The invention demonstrates for the first time, Intel researchers said, that ultrahigh-speed fiberoptic equipment can be produced at personal computer industry prices. As the costs of communicating between computers and chips falls, the barrier to building fundamentally new kinds of computers not limited by physical distance should become a reality, experts said.
The advance, described in a paper to be published on Thursday in the scientific journal Nature, also suggests that Intel, as the world's largest chipmaker, may be able to develop the technology to move into new telecommunications markets...
... Intel said the technical advance, in which the researchers use a component made from pure silicon to send data at speeds as much as 50 times faster than the previous switching record, is the first step toward building low-cost networks that will move data seamlessly between computers and within large computer systems.
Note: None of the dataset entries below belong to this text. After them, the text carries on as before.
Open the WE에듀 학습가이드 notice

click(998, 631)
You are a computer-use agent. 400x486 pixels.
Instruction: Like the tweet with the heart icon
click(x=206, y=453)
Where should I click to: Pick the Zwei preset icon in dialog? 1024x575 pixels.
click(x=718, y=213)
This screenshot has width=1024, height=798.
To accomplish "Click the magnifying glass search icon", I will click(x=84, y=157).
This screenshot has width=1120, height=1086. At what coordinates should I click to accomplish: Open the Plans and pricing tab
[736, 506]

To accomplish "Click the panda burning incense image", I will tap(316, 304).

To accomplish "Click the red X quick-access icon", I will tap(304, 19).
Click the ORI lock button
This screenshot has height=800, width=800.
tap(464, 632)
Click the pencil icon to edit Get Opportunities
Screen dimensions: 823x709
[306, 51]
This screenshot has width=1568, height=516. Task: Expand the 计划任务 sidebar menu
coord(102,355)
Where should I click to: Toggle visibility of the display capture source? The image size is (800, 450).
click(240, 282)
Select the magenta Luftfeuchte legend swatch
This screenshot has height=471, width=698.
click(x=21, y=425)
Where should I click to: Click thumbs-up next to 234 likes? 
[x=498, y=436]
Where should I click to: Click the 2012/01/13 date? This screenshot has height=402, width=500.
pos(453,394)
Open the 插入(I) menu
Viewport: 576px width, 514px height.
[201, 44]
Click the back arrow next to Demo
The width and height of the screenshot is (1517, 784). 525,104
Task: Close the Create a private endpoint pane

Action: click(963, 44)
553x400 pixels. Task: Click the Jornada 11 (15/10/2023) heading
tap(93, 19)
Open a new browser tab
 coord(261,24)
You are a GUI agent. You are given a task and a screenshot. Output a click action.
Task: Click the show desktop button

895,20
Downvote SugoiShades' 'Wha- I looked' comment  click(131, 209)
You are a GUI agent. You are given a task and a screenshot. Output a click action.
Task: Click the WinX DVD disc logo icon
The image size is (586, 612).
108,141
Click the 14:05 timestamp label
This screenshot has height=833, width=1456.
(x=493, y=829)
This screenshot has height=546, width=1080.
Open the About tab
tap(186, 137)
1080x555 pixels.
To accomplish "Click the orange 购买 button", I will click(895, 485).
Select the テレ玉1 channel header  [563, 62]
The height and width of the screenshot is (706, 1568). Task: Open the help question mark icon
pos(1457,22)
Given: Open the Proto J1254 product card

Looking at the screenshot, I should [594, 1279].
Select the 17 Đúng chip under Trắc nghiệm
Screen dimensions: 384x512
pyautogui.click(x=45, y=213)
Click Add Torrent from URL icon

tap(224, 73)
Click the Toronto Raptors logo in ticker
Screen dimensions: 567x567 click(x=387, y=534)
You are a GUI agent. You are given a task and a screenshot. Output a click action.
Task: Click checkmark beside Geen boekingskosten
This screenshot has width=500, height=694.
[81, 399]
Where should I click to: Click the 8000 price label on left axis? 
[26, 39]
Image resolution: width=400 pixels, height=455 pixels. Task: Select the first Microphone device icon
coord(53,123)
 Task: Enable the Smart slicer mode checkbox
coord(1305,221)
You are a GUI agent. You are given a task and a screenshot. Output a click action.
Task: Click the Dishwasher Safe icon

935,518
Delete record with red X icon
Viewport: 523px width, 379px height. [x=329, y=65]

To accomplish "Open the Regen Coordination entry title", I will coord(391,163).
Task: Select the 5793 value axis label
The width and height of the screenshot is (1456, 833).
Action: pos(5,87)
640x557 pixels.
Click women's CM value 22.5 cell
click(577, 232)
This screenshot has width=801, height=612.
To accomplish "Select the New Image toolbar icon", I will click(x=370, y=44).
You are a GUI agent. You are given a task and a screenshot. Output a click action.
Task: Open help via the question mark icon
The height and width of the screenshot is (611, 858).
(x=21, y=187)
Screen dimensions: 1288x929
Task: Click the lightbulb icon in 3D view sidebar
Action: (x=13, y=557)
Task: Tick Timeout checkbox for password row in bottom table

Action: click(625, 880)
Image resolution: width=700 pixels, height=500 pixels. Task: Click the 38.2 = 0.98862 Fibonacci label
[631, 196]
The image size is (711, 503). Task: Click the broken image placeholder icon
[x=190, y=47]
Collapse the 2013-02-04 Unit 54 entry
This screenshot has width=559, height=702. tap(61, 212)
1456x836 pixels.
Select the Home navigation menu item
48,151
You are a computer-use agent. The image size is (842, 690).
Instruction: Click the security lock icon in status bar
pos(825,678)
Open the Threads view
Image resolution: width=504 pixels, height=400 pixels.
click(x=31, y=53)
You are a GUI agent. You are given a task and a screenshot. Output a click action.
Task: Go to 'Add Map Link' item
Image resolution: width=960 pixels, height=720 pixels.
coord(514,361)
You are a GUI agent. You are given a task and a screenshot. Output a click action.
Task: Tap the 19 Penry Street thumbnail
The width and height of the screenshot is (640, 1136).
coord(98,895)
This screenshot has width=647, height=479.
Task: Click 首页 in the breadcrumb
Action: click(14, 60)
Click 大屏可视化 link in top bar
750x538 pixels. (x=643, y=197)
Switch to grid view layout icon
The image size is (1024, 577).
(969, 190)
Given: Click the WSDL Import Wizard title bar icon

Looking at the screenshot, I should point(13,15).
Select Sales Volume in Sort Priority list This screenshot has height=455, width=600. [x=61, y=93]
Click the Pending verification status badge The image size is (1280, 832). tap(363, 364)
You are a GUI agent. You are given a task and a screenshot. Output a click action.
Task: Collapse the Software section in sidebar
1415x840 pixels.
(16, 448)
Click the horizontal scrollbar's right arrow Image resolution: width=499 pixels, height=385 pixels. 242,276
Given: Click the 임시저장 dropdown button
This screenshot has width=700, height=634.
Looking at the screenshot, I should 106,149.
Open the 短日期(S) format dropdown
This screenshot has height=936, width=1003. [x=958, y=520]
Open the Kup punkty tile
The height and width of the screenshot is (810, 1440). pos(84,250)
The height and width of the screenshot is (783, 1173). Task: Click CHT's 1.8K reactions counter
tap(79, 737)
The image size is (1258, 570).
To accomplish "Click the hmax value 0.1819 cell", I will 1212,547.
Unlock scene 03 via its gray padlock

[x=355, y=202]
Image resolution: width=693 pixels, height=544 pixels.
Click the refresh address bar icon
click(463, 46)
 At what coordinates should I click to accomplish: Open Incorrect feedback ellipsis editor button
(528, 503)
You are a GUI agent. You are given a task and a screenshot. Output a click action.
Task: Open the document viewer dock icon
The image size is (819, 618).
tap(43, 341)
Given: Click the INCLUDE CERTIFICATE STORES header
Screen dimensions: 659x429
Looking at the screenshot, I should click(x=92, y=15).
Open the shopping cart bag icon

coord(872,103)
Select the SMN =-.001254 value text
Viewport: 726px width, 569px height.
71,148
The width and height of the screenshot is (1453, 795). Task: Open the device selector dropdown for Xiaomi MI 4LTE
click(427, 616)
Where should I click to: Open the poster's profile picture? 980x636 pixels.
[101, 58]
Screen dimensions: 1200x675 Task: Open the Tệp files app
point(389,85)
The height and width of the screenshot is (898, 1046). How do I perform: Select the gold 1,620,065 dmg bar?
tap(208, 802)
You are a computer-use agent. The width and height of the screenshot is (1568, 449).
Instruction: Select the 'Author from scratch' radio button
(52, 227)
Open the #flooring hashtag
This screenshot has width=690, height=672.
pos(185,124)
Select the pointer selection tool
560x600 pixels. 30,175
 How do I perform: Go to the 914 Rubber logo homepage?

... The device Intel has built is the prototype of a high-speed silicon optical modulator that the company has now pushed above two billion bits per second at a lab near its headquarters in Santa Clara, Calif. The modulator makes it possible to switch off and on a tiny laser beam and direct it into an ultrathin glass fiber. Although the technical report in Nature focuses on the modulator, which is only one component of a networking system, Intel plans on demonstrating a working system transmitting a movie in high-definition television over a five-mile coil of fiberoptic cable next week at its annual Intel Developer Forum in San Francisco...
We had a breather after the dot com crash, but this may take us back into the steep exponential. Intel's share price is up 2% on early news. We're talking about greater than an order of magnitude decrease in the cost/performance equation. That kind of drop is not merely progress, it may constitute revolution.
Distributed photonic computing. Inevitably one wonders about the implication for quantum computing. The hype about "the network is the computer" may become trite wisdom.
This is one of those things that might make it into the history books.